Stowe Davison August 21, 2011 at 12:40 PM
Driving on and walking across Paint Branch Parkway is much safer since the speed camera was installed. Previously, cars would often go over 50 mph on that road. Drivers on Rhode Island Avenue now stay closer to the legal limit; it is far easier to make left turns on to Rhode Island and to cross it in the cross walks. The cameras make driving and walking safer in College Park. If they bring in additional revenue from speeders, so much the better. The alternative would be more police patrols at greater expense, or more reckless driving that would cause more accidents, injuries, and traffic jams. Let's install more of these cameras, and remove the restrictions on their use. They improve safety.
Lee Havis August 21, 2011 at 03:51 PM
Stowe: I wonder how you conducted your research to reach the conclusions you do. Did you hire a team of traffic "experts", skilled in statistical measurement, and have them record the relative speed of car drivers through this space? Did you isolate this "speed" variable, for example removing the other variables that may have some pertinence to "lower speed" or perceived "safer" driving? For example, other signs and walk-way with pedestrian light signal were installed recently. Is it possible that these immediate external devices are bringing the drivers' attention to that particular crossing. You are embracing a sneaky hidden camera, that only notices "speed" violations two weeks after the alleged "speeding" occurs. As stated elsewhere, who can concievably remember how fast they were going at that particular location at that time? The scameras are all hidden - that's the whole idea, which I think you haven't yet quite figured out. It's to "hide" the picture taking to "catch" people unawares. I think you must have such a degraded view of people to think that they intentionally drive in a dangerous and thoughtless way. Your "alternative" of reckless (no longer just "speeding" mind you) driving if there is not a police-state secrete system of catching people, points to justification for all sorts of intrusion into private lives. That's not the type of College Park living that I want.
Peter Teuben August 21, 2011 at 04:36 PM
I'll say it again, I'm all for safety as well, but we need to get the law changed that requires a feedback to get at that safety level that they advertise. The research that shows that speed cameras have improved safety appears to be as diverse as the medical journals telling you drinking coffee is bad for your health (it's statistically insignificant). I was watching an explanation of a PG county officer explaining that adding two errors of 1 km/s each would result in a 2 km/s error. ok, admittedly that's not as intuitive, but for those who didn't know this, the answer is not 2, but is 1.4 (the square root of 2). So some College Park official already claiming it has increased safety and reduced fatalities makes me wonder.

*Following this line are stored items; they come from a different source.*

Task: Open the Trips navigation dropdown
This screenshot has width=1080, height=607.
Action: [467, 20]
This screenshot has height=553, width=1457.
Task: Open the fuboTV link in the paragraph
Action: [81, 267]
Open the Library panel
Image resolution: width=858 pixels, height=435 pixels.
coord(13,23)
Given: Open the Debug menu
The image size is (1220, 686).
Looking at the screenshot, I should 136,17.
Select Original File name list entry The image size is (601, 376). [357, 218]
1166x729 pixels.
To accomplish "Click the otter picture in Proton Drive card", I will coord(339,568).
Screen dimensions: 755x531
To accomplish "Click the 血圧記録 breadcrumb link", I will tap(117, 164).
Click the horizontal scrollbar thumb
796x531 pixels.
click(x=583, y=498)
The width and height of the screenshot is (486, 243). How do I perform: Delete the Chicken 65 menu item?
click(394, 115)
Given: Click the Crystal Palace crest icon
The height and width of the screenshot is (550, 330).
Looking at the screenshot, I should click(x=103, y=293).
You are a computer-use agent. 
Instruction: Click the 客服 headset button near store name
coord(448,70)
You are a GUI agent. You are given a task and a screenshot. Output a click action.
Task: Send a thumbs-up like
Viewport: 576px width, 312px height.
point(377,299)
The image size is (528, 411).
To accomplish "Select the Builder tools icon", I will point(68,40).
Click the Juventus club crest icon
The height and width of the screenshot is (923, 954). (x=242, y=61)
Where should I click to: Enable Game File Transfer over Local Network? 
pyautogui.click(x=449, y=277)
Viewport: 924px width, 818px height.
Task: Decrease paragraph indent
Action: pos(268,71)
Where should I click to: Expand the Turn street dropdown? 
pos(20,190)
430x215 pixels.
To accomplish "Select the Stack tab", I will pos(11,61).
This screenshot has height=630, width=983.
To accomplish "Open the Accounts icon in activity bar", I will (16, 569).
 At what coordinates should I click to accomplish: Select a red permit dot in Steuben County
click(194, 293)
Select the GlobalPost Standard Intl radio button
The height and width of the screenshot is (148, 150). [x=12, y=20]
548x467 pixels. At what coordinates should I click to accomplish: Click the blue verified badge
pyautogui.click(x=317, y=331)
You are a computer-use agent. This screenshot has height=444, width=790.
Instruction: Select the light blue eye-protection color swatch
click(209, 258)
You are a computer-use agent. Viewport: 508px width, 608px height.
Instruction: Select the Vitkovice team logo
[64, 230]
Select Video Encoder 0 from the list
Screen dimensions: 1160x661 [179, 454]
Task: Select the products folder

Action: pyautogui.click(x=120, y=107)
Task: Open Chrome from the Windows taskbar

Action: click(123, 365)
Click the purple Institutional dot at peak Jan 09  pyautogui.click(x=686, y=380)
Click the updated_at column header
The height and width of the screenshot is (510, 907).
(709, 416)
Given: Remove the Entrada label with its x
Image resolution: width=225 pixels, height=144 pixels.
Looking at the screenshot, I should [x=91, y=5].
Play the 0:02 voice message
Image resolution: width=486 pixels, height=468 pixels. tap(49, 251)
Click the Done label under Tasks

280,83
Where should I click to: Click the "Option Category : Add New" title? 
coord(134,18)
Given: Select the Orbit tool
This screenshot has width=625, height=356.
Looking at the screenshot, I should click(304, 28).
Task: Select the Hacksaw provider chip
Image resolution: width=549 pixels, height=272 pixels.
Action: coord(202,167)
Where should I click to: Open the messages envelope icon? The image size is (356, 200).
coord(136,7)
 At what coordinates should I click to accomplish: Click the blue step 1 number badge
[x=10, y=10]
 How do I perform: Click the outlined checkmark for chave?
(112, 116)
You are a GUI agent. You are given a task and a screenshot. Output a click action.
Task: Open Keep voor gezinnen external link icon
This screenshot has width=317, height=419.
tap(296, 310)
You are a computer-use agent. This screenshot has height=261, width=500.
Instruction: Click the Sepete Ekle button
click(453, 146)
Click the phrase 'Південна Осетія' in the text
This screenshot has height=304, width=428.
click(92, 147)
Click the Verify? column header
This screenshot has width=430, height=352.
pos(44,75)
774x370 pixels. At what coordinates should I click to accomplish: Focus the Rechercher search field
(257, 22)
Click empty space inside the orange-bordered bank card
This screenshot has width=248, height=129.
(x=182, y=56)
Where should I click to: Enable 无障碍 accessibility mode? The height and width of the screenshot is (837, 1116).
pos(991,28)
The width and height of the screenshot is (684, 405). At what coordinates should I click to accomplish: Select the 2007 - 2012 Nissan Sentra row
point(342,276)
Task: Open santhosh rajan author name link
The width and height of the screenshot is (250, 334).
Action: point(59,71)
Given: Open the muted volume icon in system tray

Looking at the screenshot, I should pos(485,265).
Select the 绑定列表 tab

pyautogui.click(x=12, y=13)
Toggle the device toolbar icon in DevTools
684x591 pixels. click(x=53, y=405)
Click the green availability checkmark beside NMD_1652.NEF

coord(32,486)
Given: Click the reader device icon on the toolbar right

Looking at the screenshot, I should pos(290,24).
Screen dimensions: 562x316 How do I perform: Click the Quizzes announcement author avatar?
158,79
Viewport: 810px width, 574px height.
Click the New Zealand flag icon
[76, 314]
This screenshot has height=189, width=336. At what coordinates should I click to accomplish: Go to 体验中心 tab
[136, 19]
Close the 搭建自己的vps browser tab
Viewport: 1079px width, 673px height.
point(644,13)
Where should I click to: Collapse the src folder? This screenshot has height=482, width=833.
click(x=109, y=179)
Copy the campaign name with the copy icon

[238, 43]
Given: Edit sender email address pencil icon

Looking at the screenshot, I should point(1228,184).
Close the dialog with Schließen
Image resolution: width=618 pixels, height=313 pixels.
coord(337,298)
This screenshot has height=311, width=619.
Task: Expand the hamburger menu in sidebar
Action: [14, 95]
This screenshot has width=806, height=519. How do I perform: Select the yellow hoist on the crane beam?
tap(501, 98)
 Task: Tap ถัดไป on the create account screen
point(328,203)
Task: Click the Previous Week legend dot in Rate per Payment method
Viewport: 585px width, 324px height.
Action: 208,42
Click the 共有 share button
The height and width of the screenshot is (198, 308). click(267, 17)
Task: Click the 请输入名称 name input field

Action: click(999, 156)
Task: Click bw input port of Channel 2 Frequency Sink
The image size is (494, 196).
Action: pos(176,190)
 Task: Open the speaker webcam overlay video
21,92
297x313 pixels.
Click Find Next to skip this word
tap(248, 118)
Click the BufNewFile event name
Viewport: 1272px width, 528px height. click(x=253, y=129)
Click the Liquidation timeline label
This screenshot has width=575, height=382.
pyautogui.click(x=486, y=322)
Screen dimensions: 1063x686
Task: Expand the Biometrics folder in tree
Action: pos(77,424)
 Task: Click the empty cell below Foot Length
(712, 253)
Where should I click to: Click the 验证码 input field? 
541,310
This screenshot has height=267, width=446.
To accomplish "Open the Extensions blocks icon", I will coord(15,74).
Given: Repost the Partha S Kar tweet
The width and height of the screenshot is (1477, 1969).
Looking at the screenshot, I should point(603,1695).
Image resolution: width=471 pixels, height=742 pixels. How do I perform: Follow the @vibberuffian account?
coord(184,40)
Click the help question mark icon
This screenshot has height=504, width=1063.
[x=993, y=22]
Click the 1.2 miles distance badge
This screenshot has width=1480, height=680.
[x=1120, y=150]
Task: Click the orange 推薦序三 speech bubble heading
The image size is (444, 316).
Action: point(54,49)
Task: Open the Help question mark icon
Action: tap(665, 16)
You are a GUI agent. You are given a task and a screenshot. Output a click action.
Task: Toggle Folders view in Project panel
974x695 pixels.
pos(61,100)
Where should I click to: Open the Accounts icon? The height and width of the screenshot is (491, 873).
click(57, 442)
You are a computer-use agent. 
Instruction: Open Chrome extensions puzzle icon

Peter Teuben August 21, 2011 at 04:37 PM
Ah, my background showed up, i meant miles per hour there, not km/s, but the numbers are all the same of course :-)
Geoffrey Atkinson December 28, 2012 at 02:50 PM
Well this post is rather after the fact, but I can say that I used to work for the company that owns Optotraffic. A few of the engineers work on projects in both companies (they are locate din the same building). I myself never worked on Optotraffic projects, but my office mate did. Around this time in 2011 Optotraffic managers came rushing in asking my office mate if he had any idea why the system "might be" issuing false positives. My office mates response was, "I thought we fixed that last year."